> [PASSAGE À LIRE]:
Vézina et Aubainerie Concept Mode Trois-Rivières inc. (L')

2014 QCCLP 6263

 

 

COMMISSION DES LÉSIONS PROFESSIONNELLES

 

 

Saguenay

14 novembre 2014

 

Région :

Mauricie-Centre-du-Québec

 

Dossier :

491507-04-1212

 

Dossier CSST :

139760045

 

Commissaire :

Jean Grégoire, juge administratif

 

Membres :

Céline Dugré, associations d’employeurs

 

Richard Morin, associations syndicales

______________________________________________________________________

 

 

 

Micheline Vézina

 

Partie requérante

 

 

 

et

 

 

 

Aubainerie Concept Mode Trois-Rivières inc. (L’)

 

Partie intéressée

 

 

 

______________________________________________________________________

 

DÉCISION RELATIVE À UNE REQUÊTE EN RÉVISION OU EN RÉVOCATION

______________________________________________________________________

 

 

[1]           Le 15 janvier 2014, madame Micheline Vézina (la travailleuse) dépose une requête par laquelle elle demande la révocation d’une décision de la Commission des lésions professionnelles rendue le 27 décembre 2013.

> [DONNÉES SOURCES]:
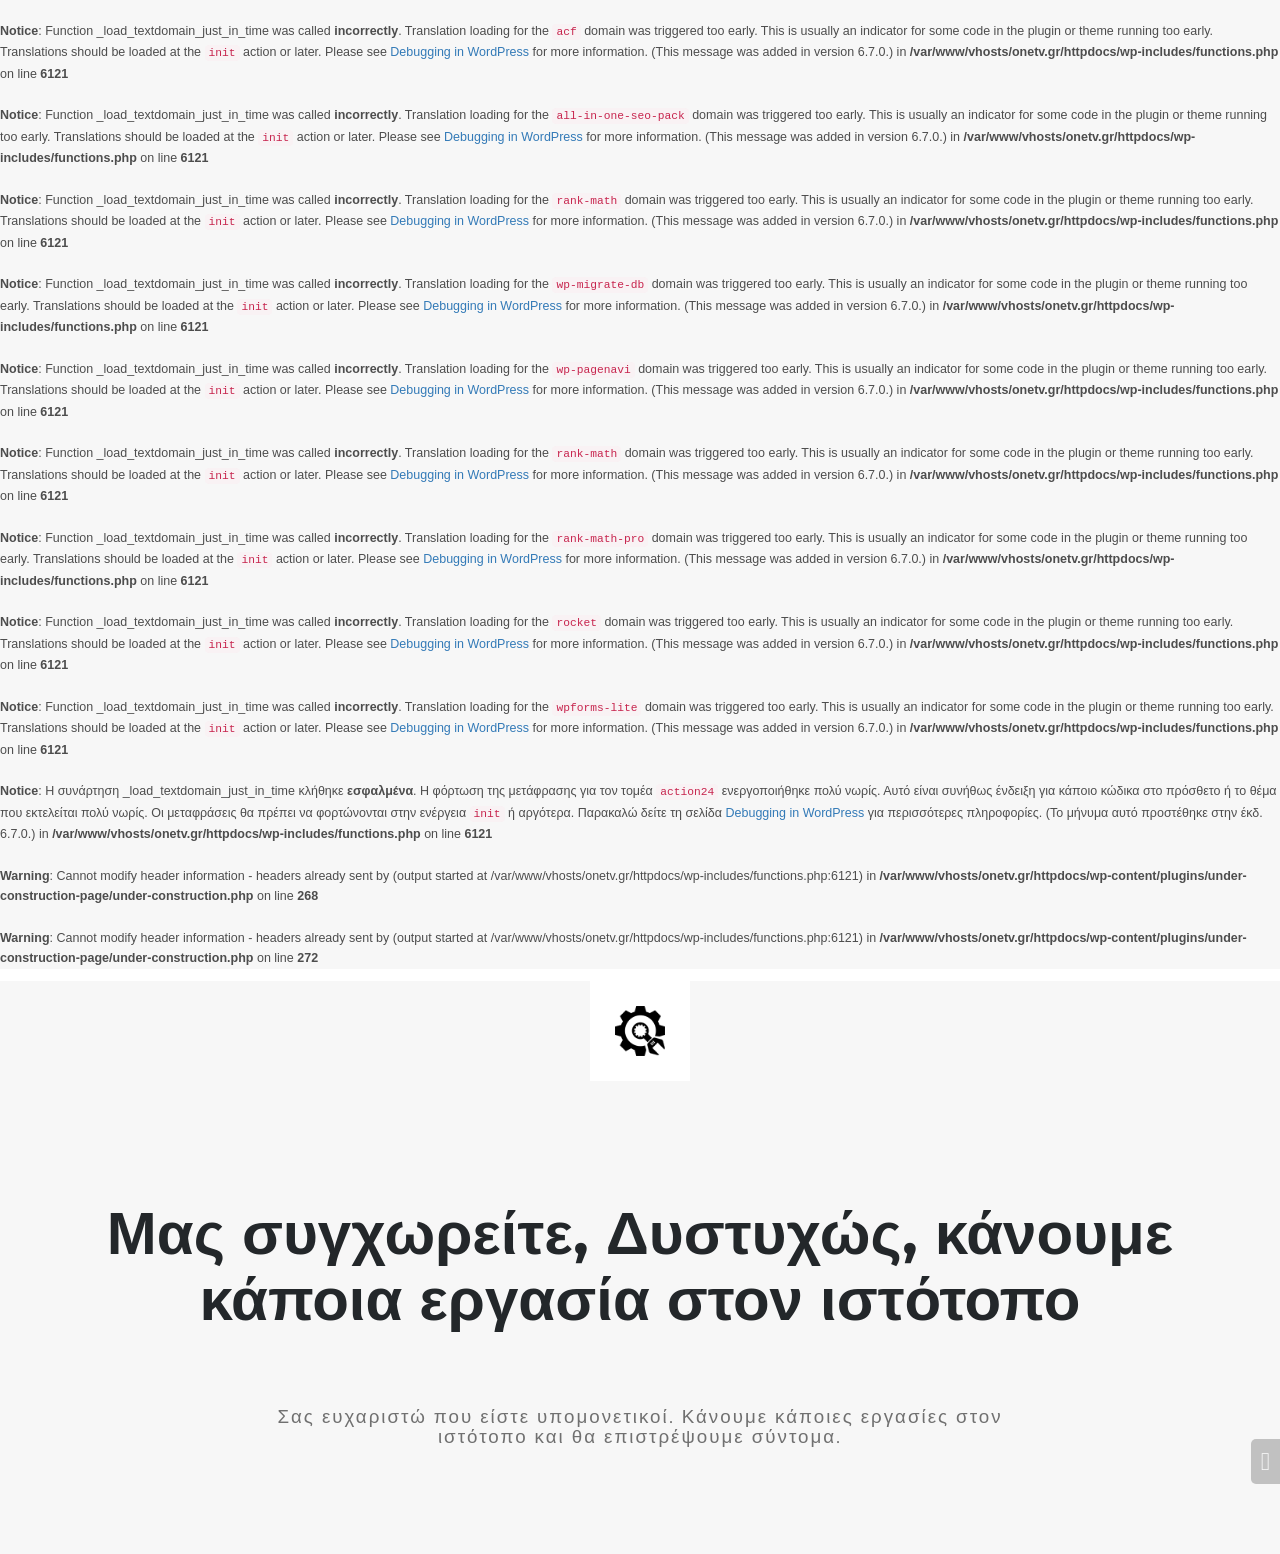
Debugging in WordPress (459, 52)
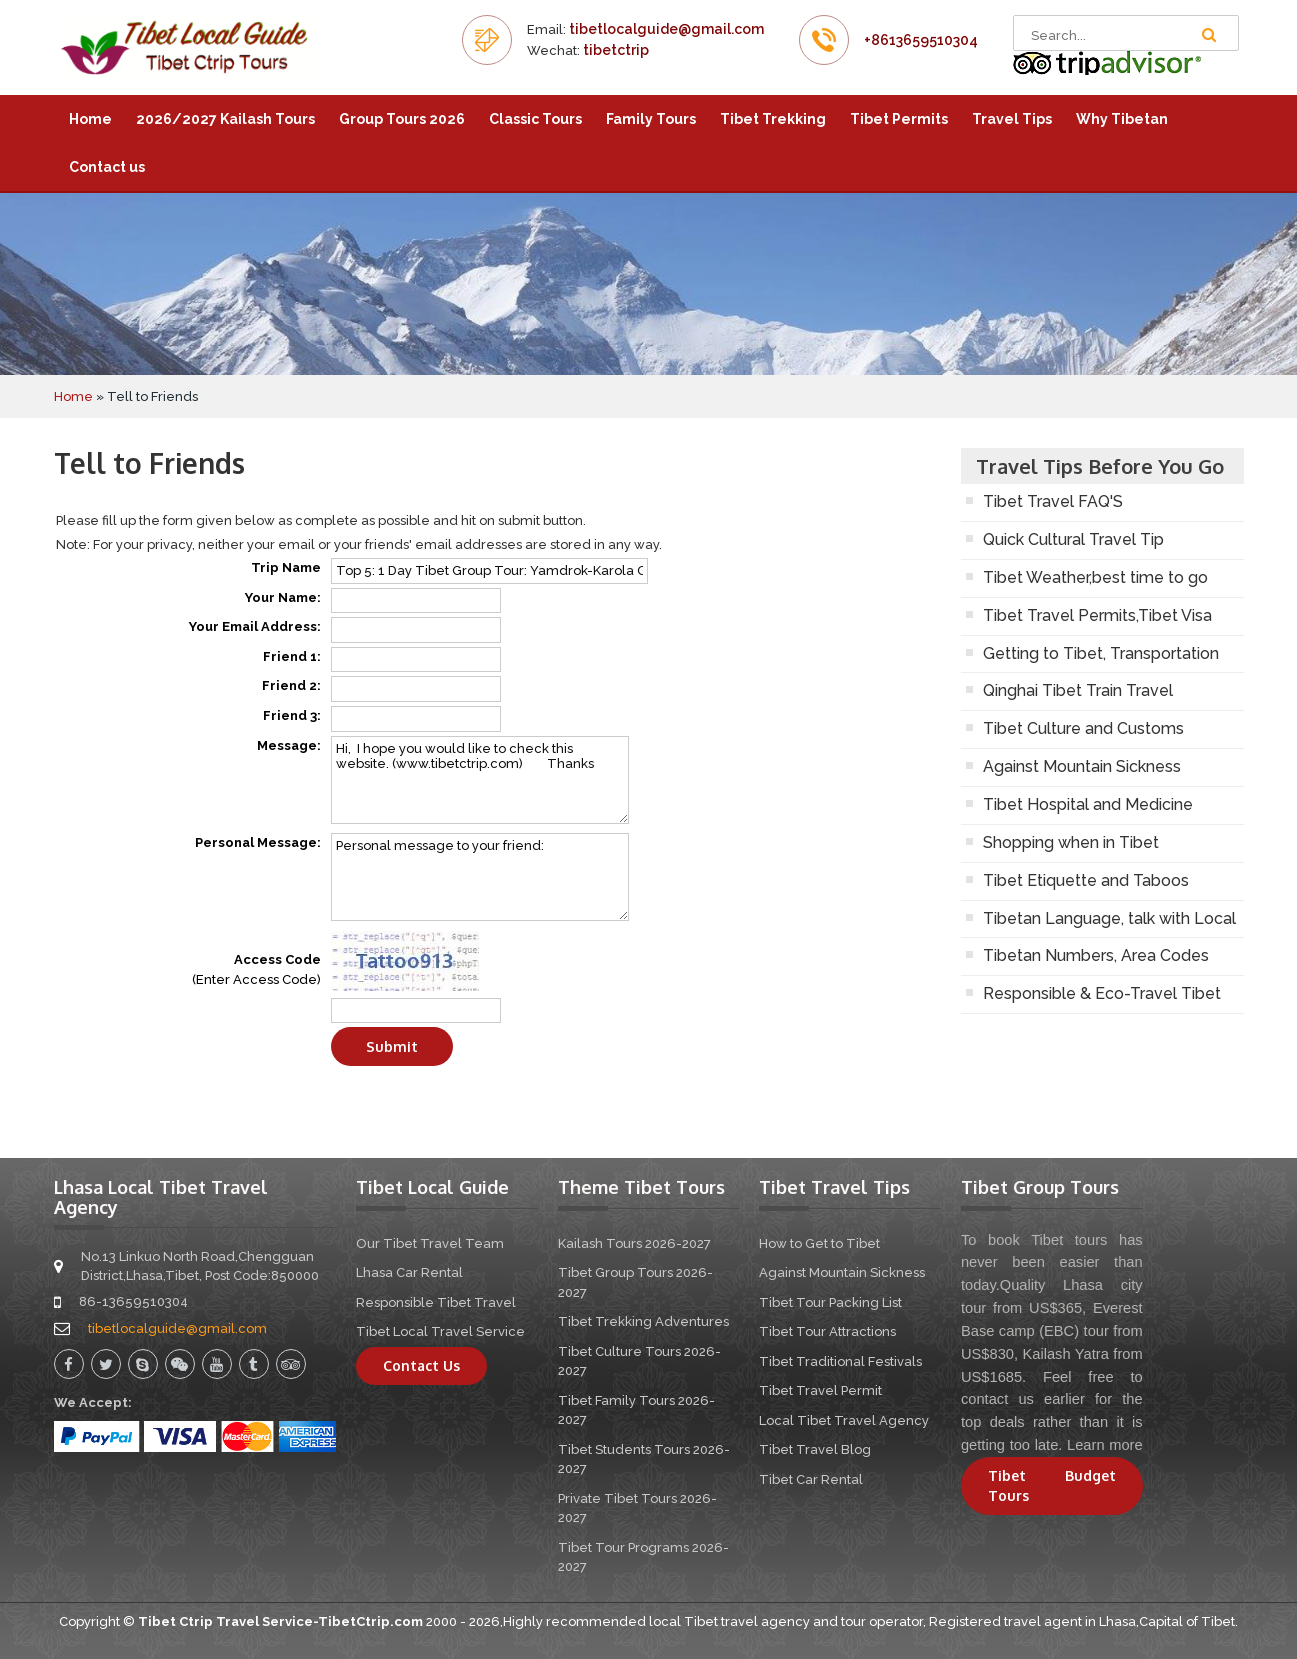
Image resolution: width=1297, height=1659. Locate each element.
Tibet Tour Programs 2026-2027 (643, 1557)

> [PROBLÈME POSÉ]: Recopiez intégralement l'extrait de décision de la Commission des lésions professionnelles, sans y apporter la moindre modification. Les données n'ont aucun rapport avec l'extrait de décision.

> [RÉSULTAT]:
Vézina et Aubainerie Concept Mode Trois-Rivières inc. (L')

2014 QCCLP 6263

 

 

COMMISSION DES LÉSIONS PROFESSIONNELLES

 

 

Saguenay

14 novembre 2014

 

Région :

Mauricie-Centre-du-Québec

 

Dossier :

491507-04-1212

 

Dossier CSST :

139760045

 

Commissaire :

Jean Grégoire, juge administratif

 

Membres :

Céline Dugré, associations d’employeurs

 

Richard Morin, associations syndicales

______________________________________________________________________

 

 

 

Micheline Vézina

 

Partie requérante

 

 

 

et

 

 

 

Aubainerie Concept Mode Trois-Rivières inc. (L’)

 

Partie intéressée

 

 

 

______________________________________________________________________

 

DÉCISION RELATIVE À UNE REQUÊTE EN RÉVISION OU EN RÉVOCATION

______________________________________________________________________

 

 

[1]           Le 15 janvier 2014, madame Micheline Vézina (la travailleuse) dépose une requête par laquelle elle demande la révocation d’une décision de la Commission des lésions professionnelles rendue le 27 décembre 2013.